Start of RECORDS FOR THIS EXERCISE

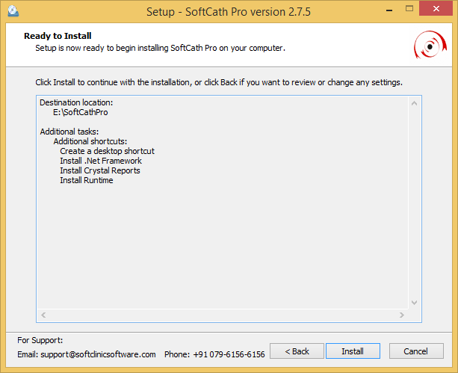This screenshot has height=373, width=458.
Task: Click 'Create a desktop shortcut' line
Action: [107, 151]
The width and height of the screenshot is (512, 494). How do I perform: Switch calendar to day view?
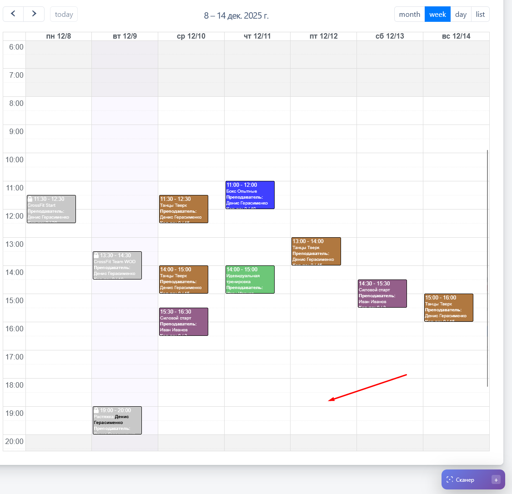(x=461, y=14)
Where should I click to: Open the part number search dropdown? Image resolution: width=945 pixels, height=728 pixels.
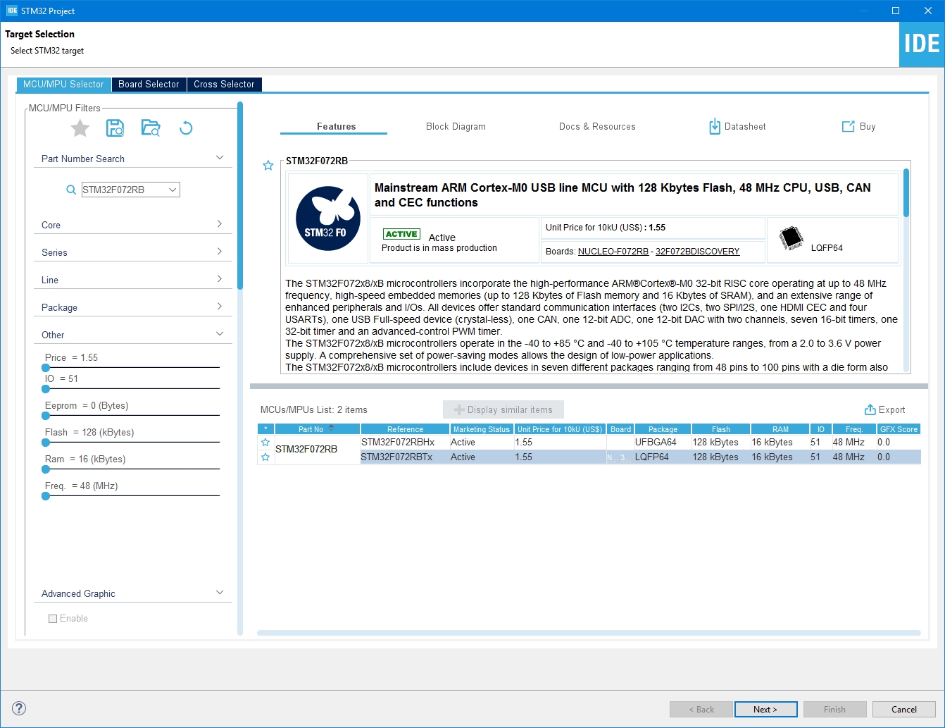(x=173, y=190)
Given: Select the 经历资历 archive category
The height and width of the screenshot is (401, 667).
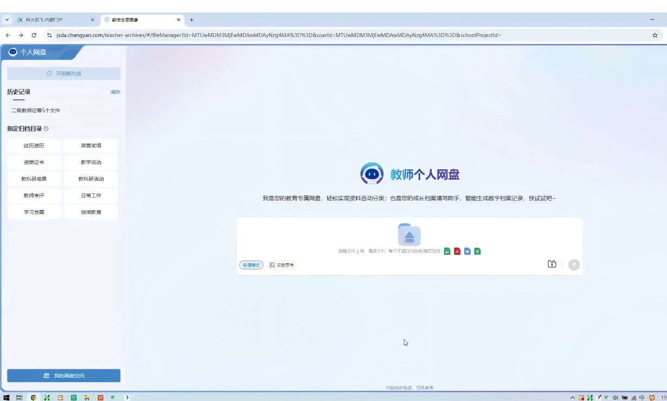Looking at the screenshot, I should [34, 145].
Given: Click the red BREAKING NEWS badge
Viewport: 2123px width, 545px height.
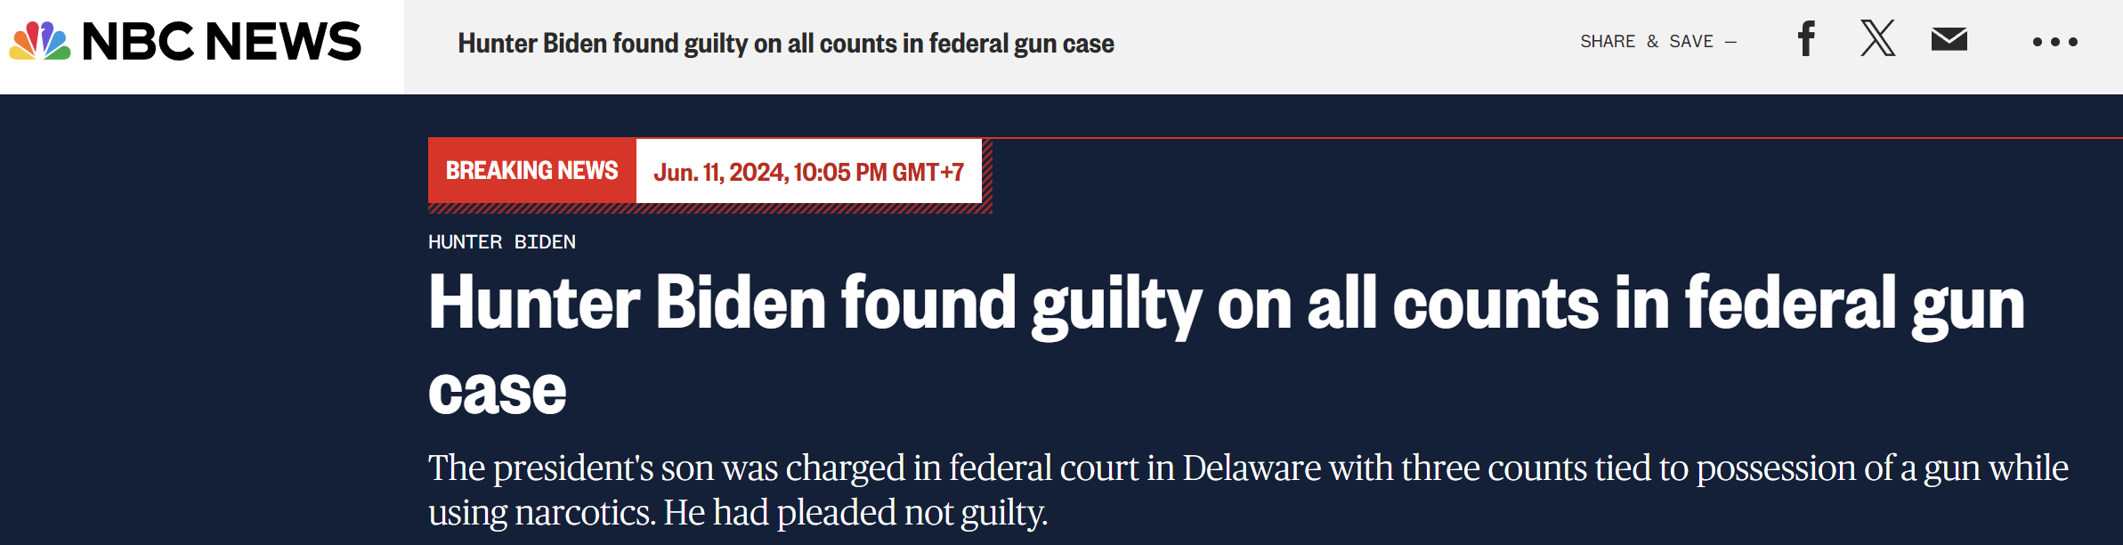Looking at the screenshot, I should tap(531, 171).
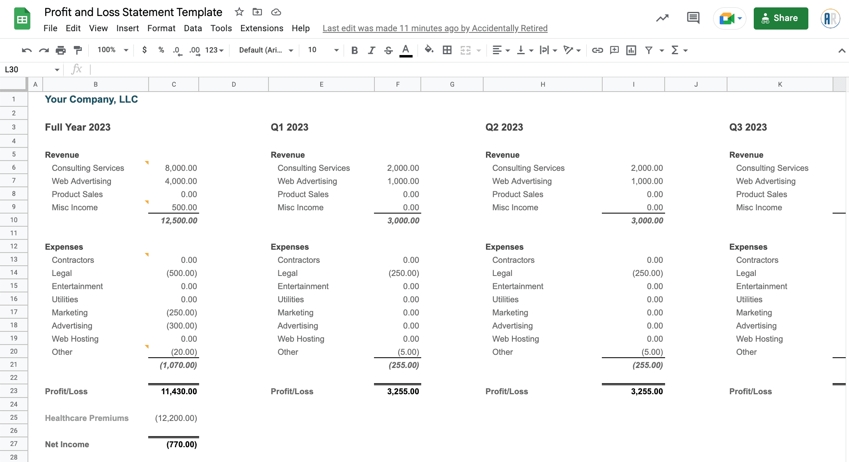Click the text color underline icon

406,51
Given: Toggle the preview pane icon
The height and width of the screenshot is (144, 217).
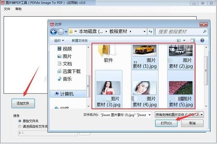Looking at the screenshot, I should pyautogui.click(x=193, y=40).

End of RECORDS FOR THIS EXERCISE

- [REQUIRED WORK]: Reproduce every line of the records containing the string "Given".

- [REPLY]:
Given: Select the 经历资历 archive category
Given: Click the red BREAKING NEWS badge
Given: Toggle the preview pane icon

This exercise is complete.